After the season Bregman won a slew of awards, including national freshman of the year, national shortstop of the year and was named first-team All-American.
But even that wasn’t up to the lofty standards Bregman has set for himself.
“I was surprised I didn’t do better,” Bregman said. “I thought I should have had a better year. I have a lot to improve on and I’m going to continue to try and get better and figure out ways to help my teammates. We want to win games and to be the best.”
LSU head coach Paul Mainieri was obviously pleased with the ascension of his freshman and believes that Bregman’s outstanding 2013 was just the beginning of a long, fruitful career.

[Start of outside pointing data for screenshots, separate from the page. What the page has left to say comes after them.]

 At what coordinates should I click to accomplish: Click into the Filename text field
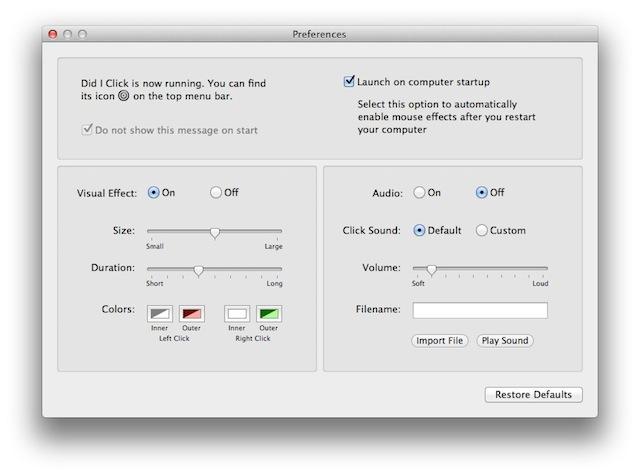[x=480, y=310]

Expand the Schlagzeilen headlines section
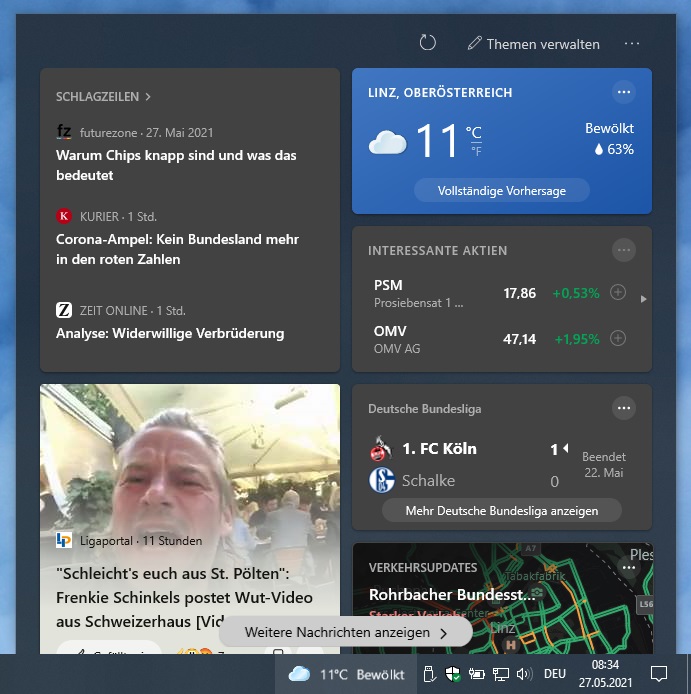[x=103, y=97]
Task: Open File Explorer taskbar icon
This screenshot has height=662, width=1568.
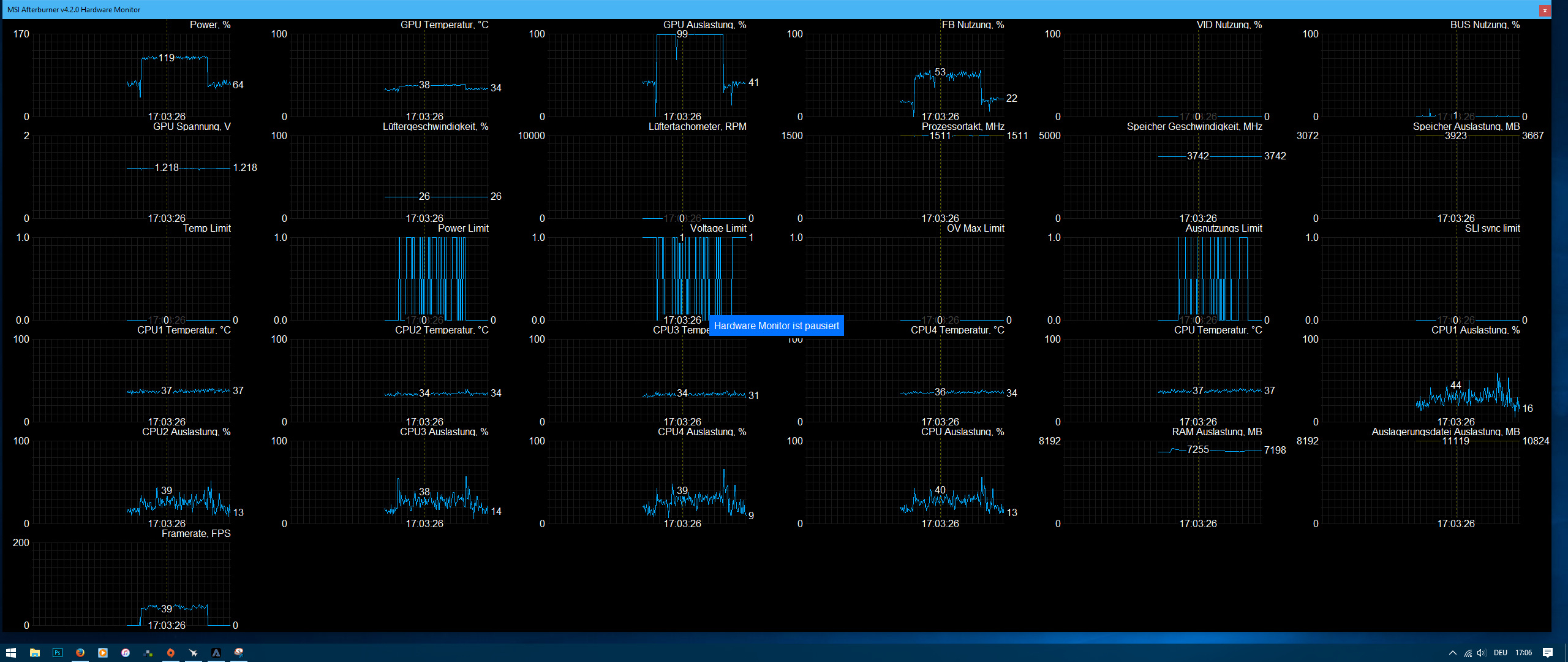Action: 35,653
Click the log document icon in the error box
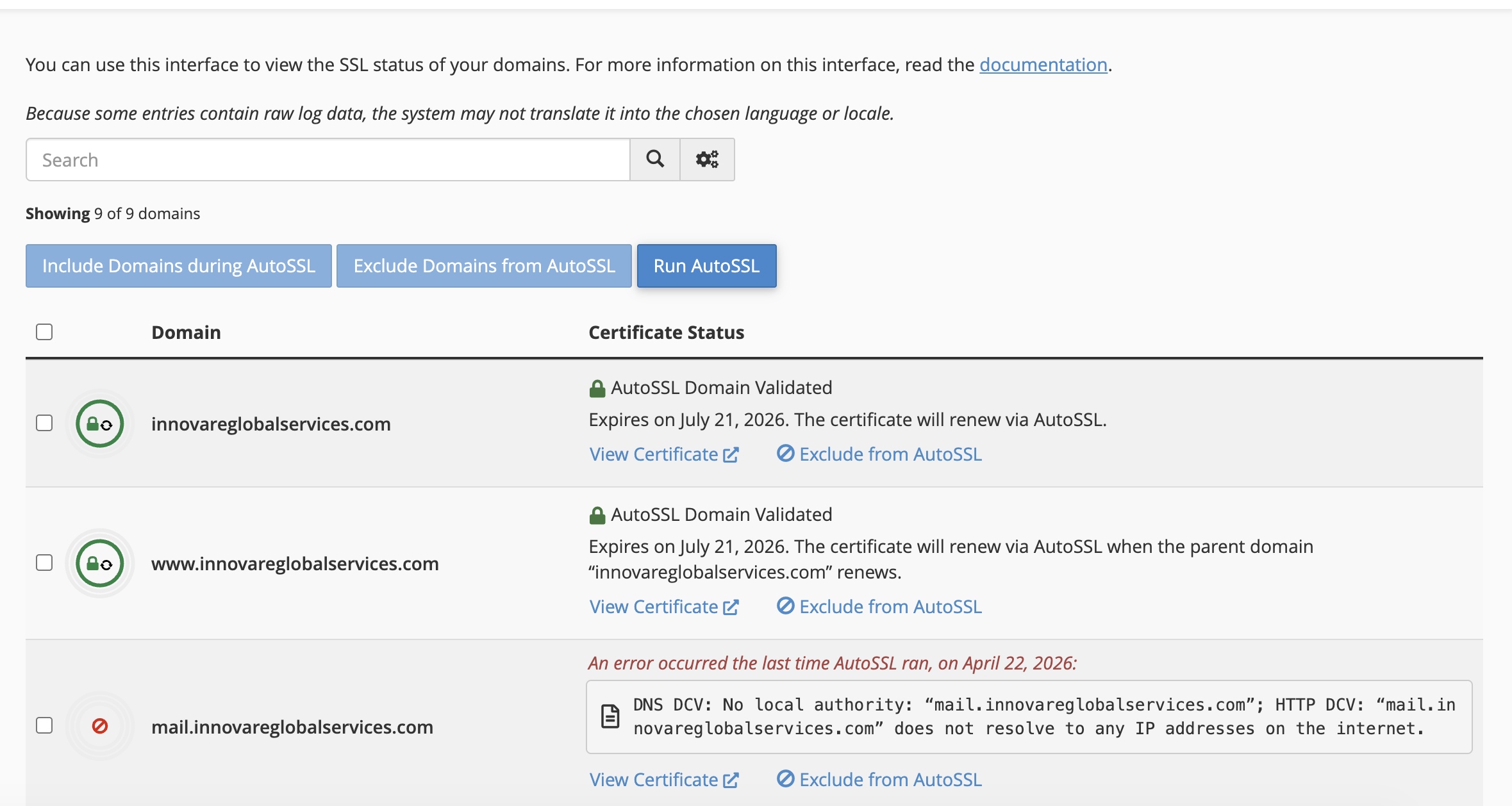The height and width of the screenshot is (806, 1512). [610, 716]
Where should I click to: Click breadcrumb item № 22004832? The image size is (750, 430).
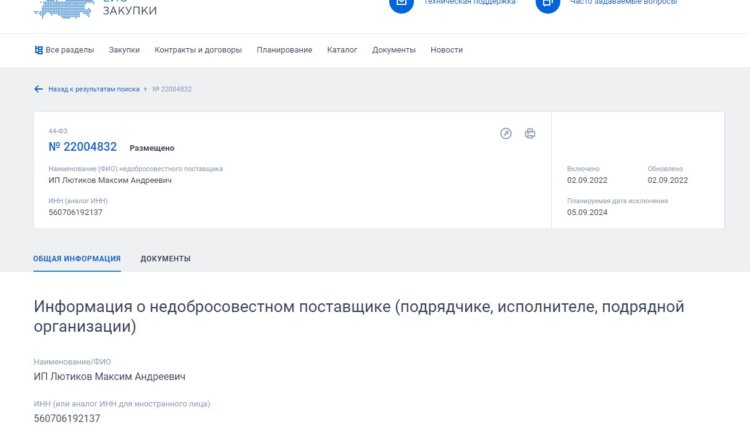click(172, 89)
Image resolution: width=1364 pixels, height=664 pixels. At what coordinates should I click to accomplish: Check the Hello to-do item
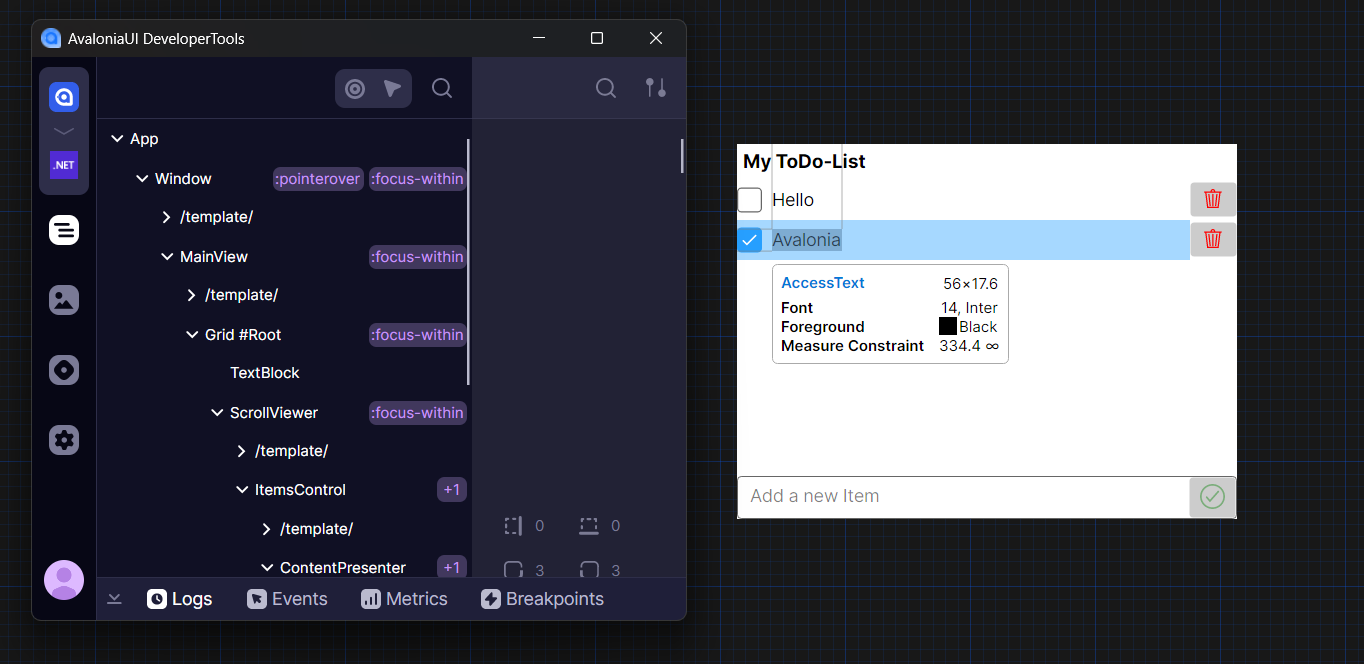(x=749, y=199)
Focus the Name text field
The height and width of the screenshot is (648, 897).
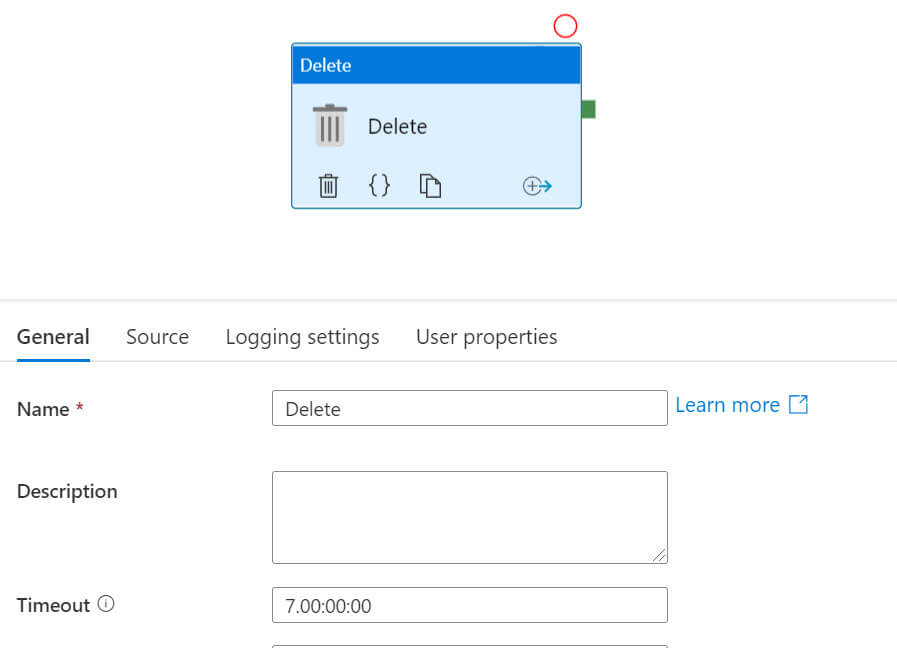click(469, 408)
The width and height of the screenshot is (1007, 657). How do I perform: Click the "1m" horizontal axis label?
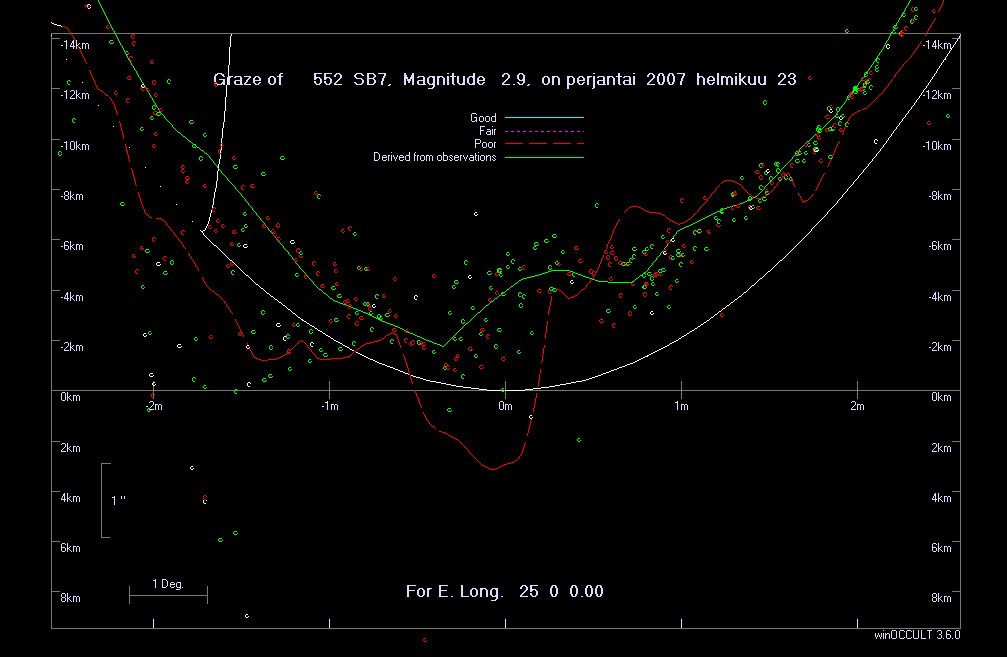tap(681, 406)
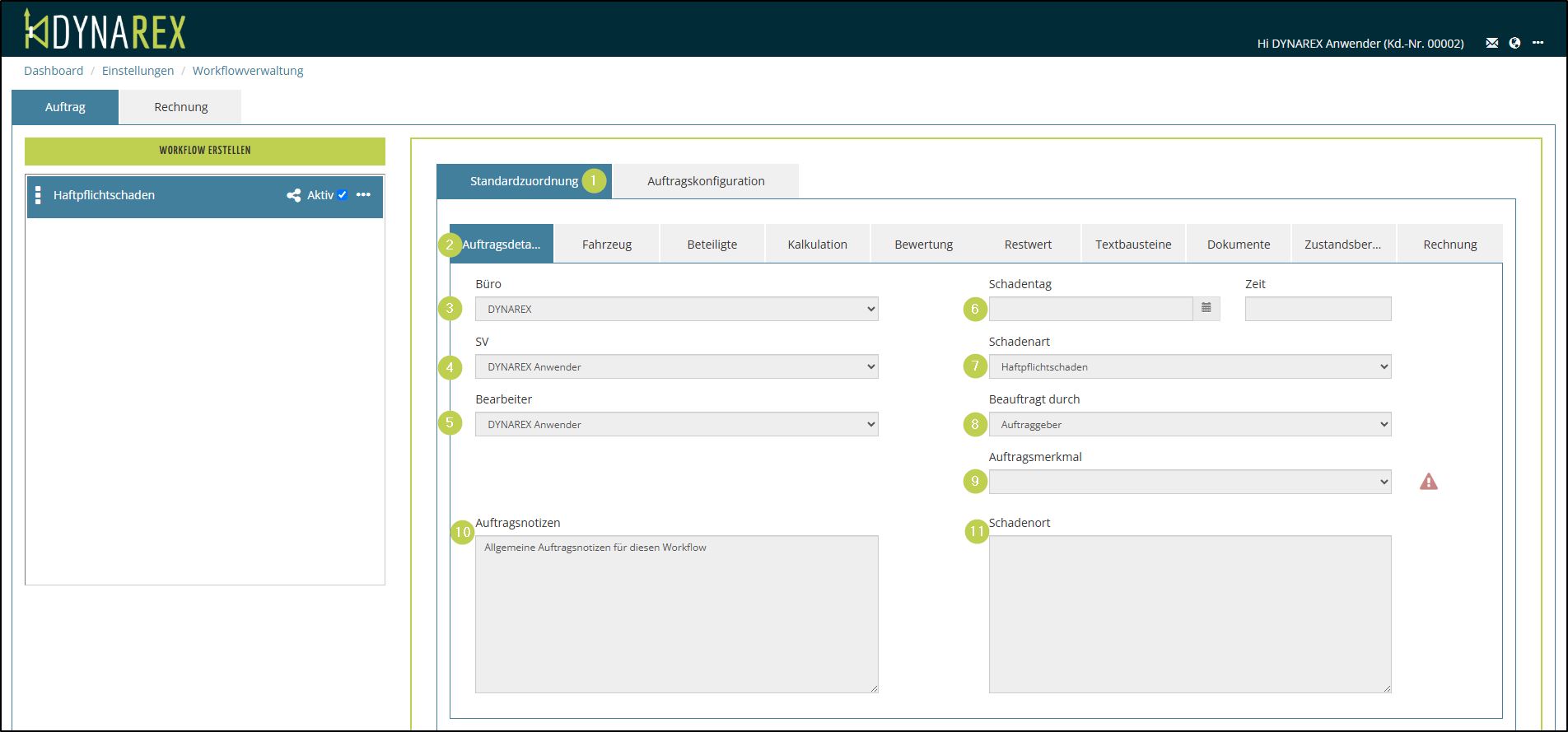The width and height of the screenshot is (1568, 732).
Task: Open the Beauftragt durch dropdown
Action: click(x=1189, y=424)
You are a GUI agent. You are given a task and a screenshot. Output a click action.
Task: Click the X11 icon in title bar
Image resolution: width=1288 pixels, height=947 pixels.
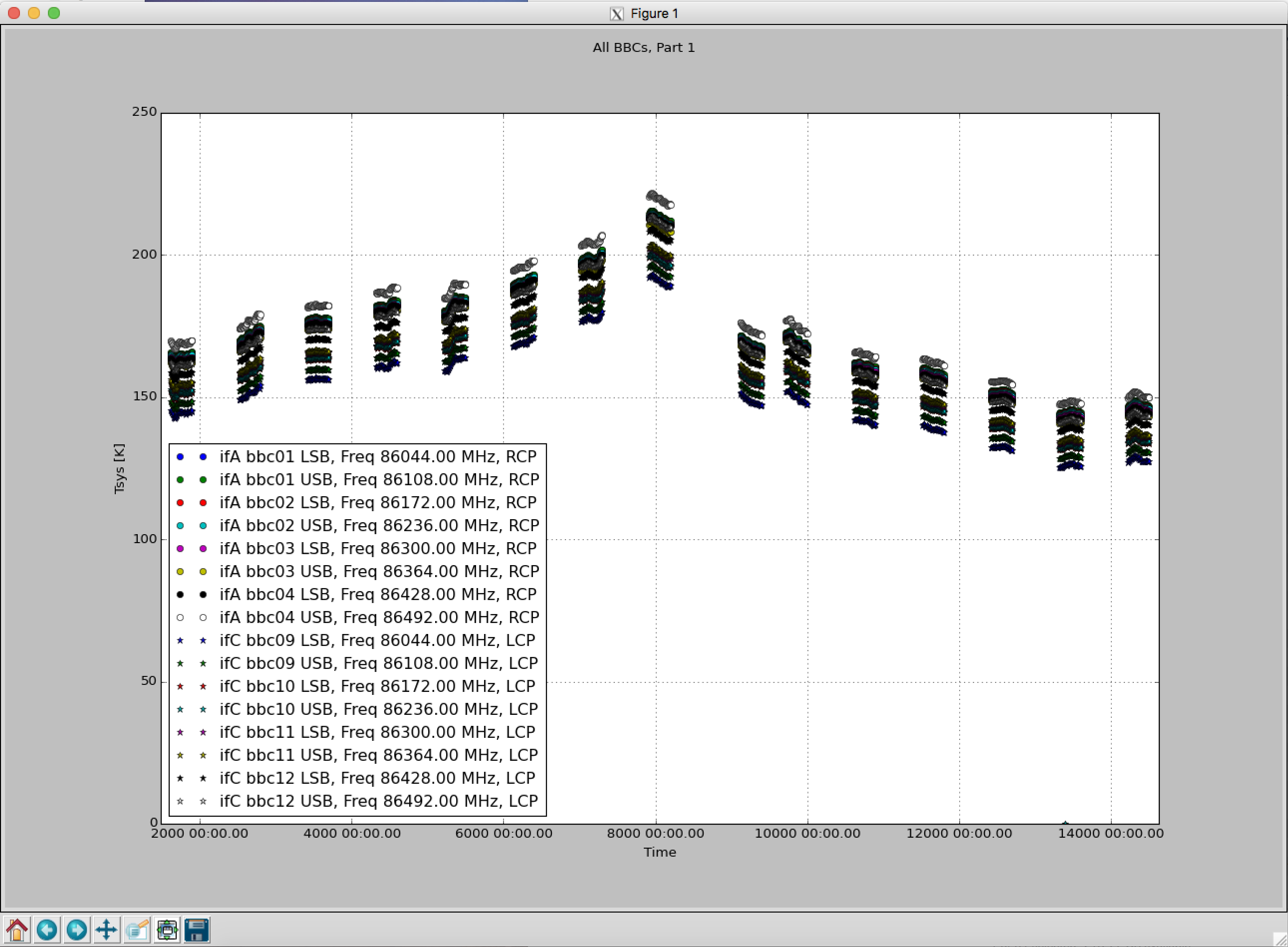(x=616, y=14)
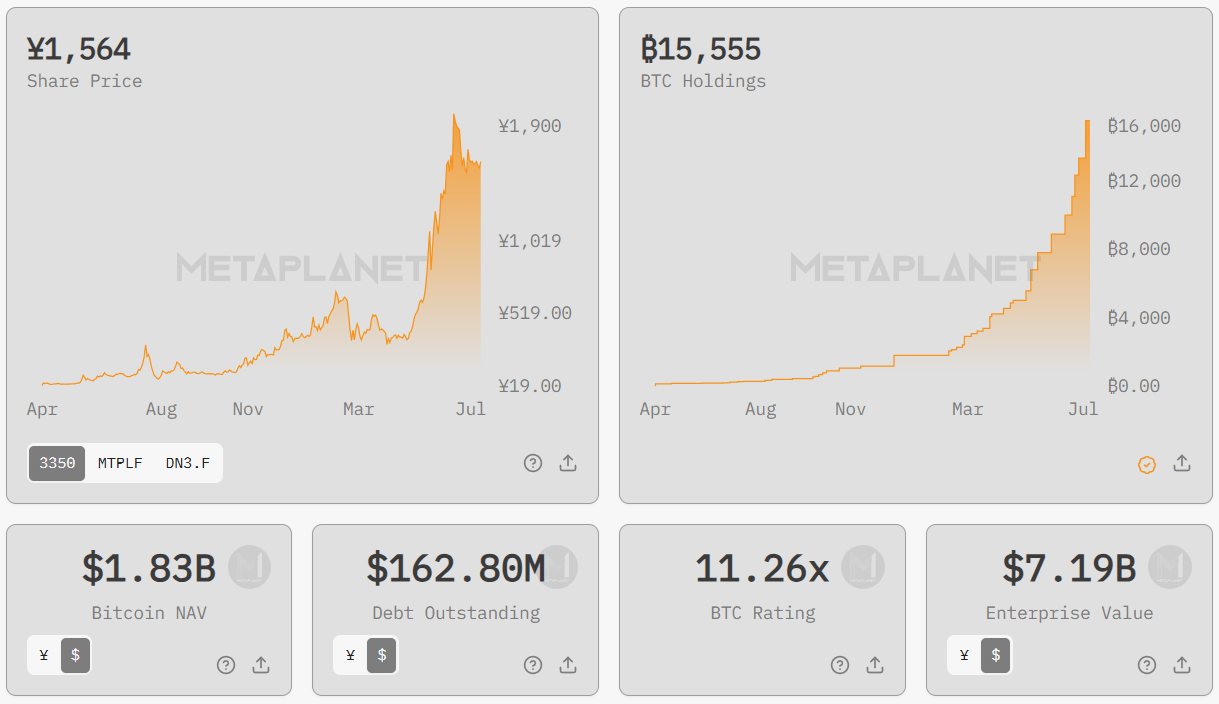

“I think he’s going to be the very best college baseball player in the country during his tenure here,” Mainieri said. “I think he’s going to be a first-round draft choice after his junior year and I think he’s going to go play in the major leagues for a long time. I wouldn’t be surprised if he makes a few All-Star teams either. That’s really what I believe he’s capable of and what I believe he will achieve.”
After his 2013 season ended in Omaha on June 18, Bregman joined the U.S. collegiate national team on its summer tour a week later and achieved even more.
Bregman missed the first five games after joining the team late following the College World Series but still led Team USA with 26 hits and 35 total bases, tied for the lead with seven doubles, was third with 12 RBIs and fourth with 16 runs scored.
“It was a blast. I played with the best college players in America,” Bregman said. “We got to play against Japan and Cuba, and it’s always a cool experience to play against international teams. We had some success against Cuba. We swept their World Baseball Classic team, which was the highlight of the summer.”
Bregman also managed to make quite an impression of Team USA head coach Jim Schlossnagle.
“He’s the Pete Rose of college baseball,” said Schlossnagle, the head coach at TCU. “He’s certainly very talented but his mentality and his confidence are what separates him. He’s the kind of guy you want to build your team around.”
Which is exactly what Mainieri is doing.
“I’ve coached for 32 years and you don’t run into Alex Bregmans very often,” Mainieri said. “This kid has all the talent but he has so much more than that. He’s mentally tough, he’s a hard worker. He has every reason to be a prima donna and he’s the furthest thing there is from a prima donna.
“He cares deeply about his team, he wants to win, he doesn’t rest on his past laurels, he’s coachable. He has every quality you look for in a young man. It’s really been an absolute gift for me to have the opportunity to coach this kid.”
Mainieri will have that chance for at least two more seasons until Bregman is eligible for the MLB draft.
And while Bregman said he isn’t thinking about his professional future at the moment, Mainieri is already pondering the idea of not having him around Baton Rouge.
“I very much expect that he’s going to sign professionally after his junior year,” Mainieri said. “When he goes into professional baseball I’m going to be very proud of him but I’m also going to cry like a baby because I won’t get the opportunity to coach him anymore. He’s just been a total joy.”